Le Lanceur d’alerte : la loi Waserman (3/4)

Type

Veille juridique

Date de publication

8 avril 2022

La loi n° 2022-401 du 21 mars 2022 dite “Waserman” transpose la directive européenne du 23 octobre 2019 et renforce le statut protecteur du lanceur d’alerte.

Elle modifie la définition donnée au lanceur d’alerte, qui est désormais la suivante : «  une personne physique qui signale ou divulgue, sans contrepartie financière directe et de bonne foi, des informations portant sur un crime, un délit, une menace ou un préjudice pour l’intérêt général, une violation ou une tentative de dissimulation d’une violation d’un engagement international régulièrement ratifié ou approuvé par la France, d’un acte unilatéral d’une organisation internationale pris sur le fondement d’un tel engagement, du droit de l’Union européenne, de la loi ou du règlement ».

________________________________________

D'après le texte sur la loi Waserman, qu'apporte cette loi ? Répondez en une à trois phrases. Ce matériel ne joue aucun rôle ici.

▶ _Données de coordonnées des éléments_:
________________________________________

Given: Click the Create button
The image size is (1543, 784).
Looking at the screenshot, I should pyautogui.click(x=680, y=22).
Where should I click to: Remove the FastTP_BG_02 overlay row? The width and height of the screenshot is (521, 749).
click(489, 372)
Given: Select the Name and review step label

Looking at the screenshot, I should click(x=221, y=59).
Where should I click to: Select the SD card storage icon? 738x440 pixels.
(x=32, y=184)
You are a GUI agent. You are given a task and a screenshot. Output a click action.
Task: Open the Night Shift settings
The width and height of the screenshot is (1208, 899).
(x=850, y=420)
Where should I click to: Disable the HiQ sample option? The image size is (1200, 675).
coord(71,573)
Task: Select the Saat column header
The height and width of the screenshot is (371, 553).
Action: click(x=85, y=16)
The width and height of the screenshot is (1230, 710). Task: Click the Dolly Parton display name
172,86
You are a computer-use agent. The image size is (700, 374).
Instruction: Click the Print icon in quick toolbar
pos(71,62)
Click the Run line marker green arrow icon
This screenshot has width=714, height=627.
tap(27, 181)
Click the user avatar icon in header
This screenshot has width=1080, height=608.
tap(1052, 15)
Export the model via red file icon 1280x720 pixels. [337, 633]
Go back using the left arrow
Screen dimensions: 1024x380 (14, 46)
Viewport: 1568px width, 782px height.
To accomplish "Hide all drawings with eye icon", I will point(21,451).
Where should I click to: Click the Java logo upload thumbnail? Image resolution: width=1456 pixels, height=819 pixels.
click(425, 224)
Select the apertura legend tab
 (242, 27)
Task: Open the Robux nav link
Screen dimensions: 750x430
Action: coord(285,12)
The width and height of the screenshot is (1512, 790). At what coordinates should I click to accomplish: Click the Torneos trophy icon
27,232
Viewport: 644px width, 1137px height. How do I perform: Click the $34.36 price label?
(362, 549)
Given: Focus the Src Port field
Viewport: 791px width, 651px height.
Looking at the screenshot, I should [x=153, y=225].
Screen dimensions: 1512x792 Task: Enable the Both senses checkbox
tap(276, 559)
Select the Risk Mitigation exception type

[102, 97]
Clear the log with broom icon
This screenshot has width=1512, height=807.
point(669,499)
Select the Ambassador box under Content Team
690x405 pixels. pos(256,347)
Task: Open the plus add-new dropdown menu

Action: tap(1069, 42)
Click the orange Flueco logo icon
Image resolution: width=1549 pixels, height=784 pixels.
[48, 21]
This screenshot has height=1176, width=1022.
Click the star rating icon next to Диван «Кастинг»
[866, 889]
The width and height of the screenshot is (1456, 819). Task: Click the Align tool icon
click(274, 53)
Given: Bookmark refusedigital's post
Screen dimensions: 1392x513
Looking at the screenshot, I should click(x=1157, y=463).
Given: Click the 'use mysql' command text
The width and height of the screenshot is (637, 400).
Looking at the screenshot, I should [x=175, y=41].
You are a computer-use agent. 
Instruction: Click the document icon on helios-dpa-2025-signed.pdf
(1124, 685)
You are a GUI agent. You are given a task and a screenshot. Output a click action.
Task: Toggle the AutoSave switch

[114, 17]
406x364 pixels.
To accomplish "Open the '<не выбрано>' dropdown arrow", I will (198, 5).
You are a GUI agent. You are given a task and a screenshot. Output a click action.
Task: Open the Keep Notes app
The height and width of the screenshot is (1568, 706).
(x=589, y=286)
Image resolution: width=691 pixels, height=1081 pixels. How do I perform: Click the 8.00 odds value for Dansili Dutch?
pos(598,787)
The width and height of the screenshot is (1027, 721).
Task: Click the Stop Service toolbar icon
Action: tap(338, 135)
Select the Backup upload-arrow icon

________________________________________

▶ _RÉPONSE_: La loi n° 2022-401 du 21 mars 2022, dite « Waserman », transpose la directive européenne du 23 octobre 2019. Elle renforce aussi le statut protecteur du lanceur d'alerte et modifie la définition qu'on lui donne.